Background Report for the Request for Public Comment on Initial, Recommended Core Set of Children's Healthcare Quality Measures for Voluntary Use by Medicaid and CHIP Programs

Background Report on request for public comment on initial, recommended core set of Children's Healthcare Quality Measures for voluntary use by Medicaid and CHIP Programs.

Appendix A-8. Description of the Second Modified Delphi Process to Rate and Select Valid, Feasible, and Important Quality Measures

Delphi Round 2 for AHRQ SNAC Member

Members of the AHRQ SNAC are being asked to rate the validity, feasibility, and importance for a set of quality measures that include the following:

  1. Measures that had passing scores for validity, feasibility, and importance in Delphi Round 1. Modified criteria for validity, feasibility, and importance were established at the first SNAC meeting on July 22 and 23. In addition, substantially more information has been collected on several of these measures since the first round of scoring. As such, these measures require re-assessment by the SNAC.
  2. Measures that were judged to be "controversial" during scoring for validity and feasibility in Delphi Round 1.
  3. Measures identified through environmental scans but that were not included on the original list of measures scored during Delphi Round 1.
  4. Measures nominated by SNAC members, Federal partner agencies, and the public, between July 24 and August 24.

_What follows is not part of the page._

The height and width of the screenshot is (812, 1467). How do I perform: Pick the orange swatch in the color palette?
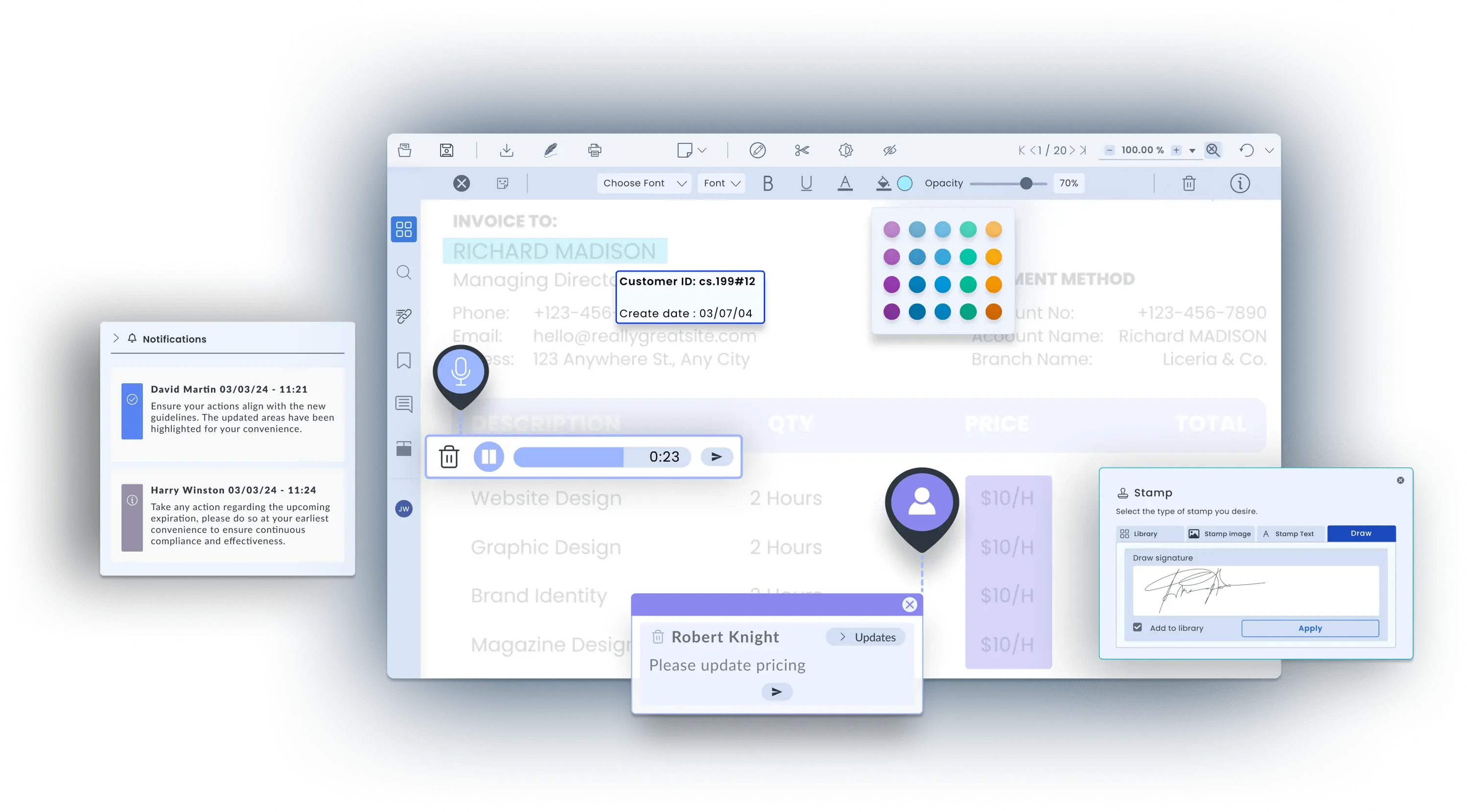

To accomplish this task, AHRQ staff members have provided the following materials as zip files enclosed with this mailing:

  1. A Delphi Round 2 scoring sheet;
  2. A one-page summary of key information related to the validity, feasibility, and importance for each measure you need to score;

In addition, they have provided access to the AHRQ SNAC Extranet,

where one folder of information exists for each measure, and a summary "guide to the webex" for your convenience. Everyone should have received a username and password to access the extranet. If you haven't please let Denise Dougherty know as soon as possible. The extranet folders provide substantially more detailed information collected on each measure. Some folders will contain more information than others. This is dependent on how much relevant information was available or provided for each measure by those who nominated them. These folders are provided for you to review if you feel you need more information than what was provided in the one-page summary before you make your scoring decisions. Reviewing all of this material is optional not required.

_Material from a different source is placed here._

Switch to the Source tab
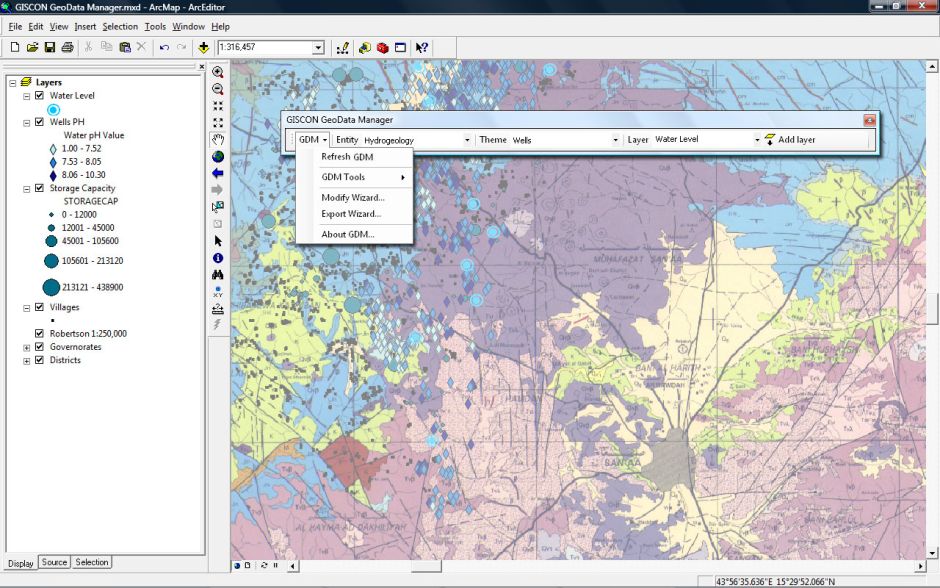The width and height of the screenshot is (940, 588). (55, 563)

Please note that each measure has been assigned a control #, e.g., PHP-1. This number will appear on the scoring sheet next to the measure name, on the top of the one-page summary for the measure, and on the folder for the measure found on the AHRQ SNAC Extranet.

Please score each measure according to the criteria outlined below for validity, feasibility, and importance that were established at our meeting in July. SNAC members are asked to please return their scoring sheets by Sunday, September 13 to Alison Long at the Seattle Children's Research Institute via Email: If we do not receive your scores by Midnight (PDT) 9/13/09 your scores will not be factored into the analysis we will use to determine which measures pass Delphi Round 2. We realize this is an extremely tight time frame in which to complete this task, however, this was the only way we could allow adequate time for additional measure nominations after the July meeting.

Description of Assessment Criteria Agreed upon July 22-23, 2009


Validity is the degree to which a quality measure is associated with what it purports to measure (e.g., a clinical decision support system is a measure of structure or capacity; prescribing is a measure of a clinical process; asthma exacerbations are a measure of health outcomes).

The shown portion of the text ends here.